Unter Musikzugklängen und begleitet von Marschgesängen geht es dann zur alten Bibliothek, wo einen eine Art Erinnerungsinstallation und NTM-Ensemblemitglied Arash Nayebbandi in der Rolle des US-Architekten Jay erwarten.

Das Finale in der Panzerhalle

Dahinter bietet Julia Headley vom NTM-Tanz auf staubigem Boden eine ausdrucksvolle Choreographie dar - die Musik wird über Kopfhörer zugespielt. Aus der Parade wird nun eine Art mystisch-religiös anmutender Trauermarsch, der zum Offizierskasino zieht, wo wir erst Sabine wiederbegegnen und dann unter anderem auch einer Figur namens George (Nayebbandi), die von einem Soldaten erzählt, der sich, vom Krieg traumatisiert, das Leben nahm.

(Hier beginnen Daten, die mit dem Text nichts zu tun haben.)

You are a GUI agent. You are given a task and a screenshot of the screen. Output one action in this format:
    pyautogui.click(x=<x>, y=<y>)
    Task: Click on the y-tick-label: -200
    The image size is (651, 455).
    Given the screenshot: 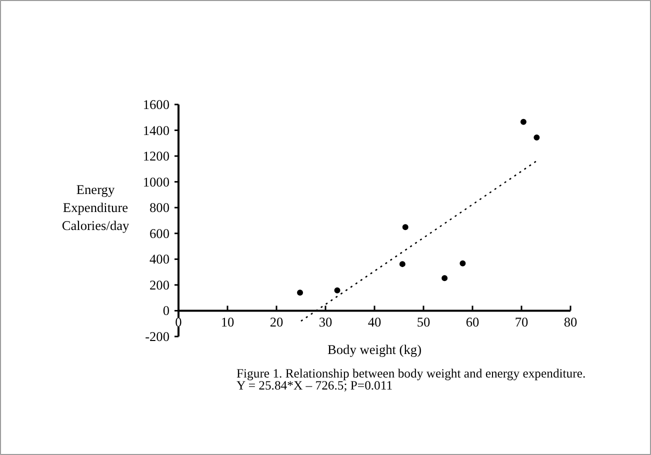 What is the action you would take?
    pyautogui.click(x=158, y=336)
    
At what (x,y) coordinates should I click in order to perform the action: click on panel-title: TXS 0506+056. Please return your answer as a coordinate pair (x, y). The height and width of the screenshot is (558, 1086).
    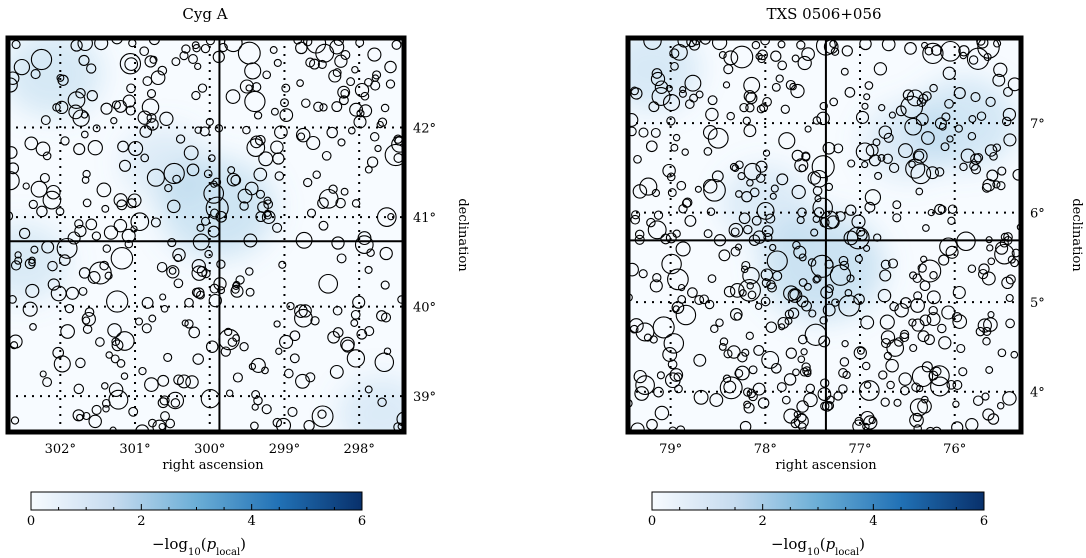
    Looking at the image, I should click on (824, 14).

Nach einem flamboyanten Besuch in der alten Kirche führt der Weg schließlich in die offene Panzerhalle: Bei Cheerleading- und Techno-Tanz im Trockeneisnebel endet dort eine sowohl auf der Symbol-reichen Bildebene wie auch hinsichtlich des (nur ab und an etwas ungreifbar-entgrenzt mäandernden) Textes vielschichtige, mit Tiefe, auch Humor und Spielstärke in Szene gesetzte Inszenierung. Und die ist zudem bei einer Premieren-Dauer von immerhin knapp drei Stunden erstaunlich schnell vorüber.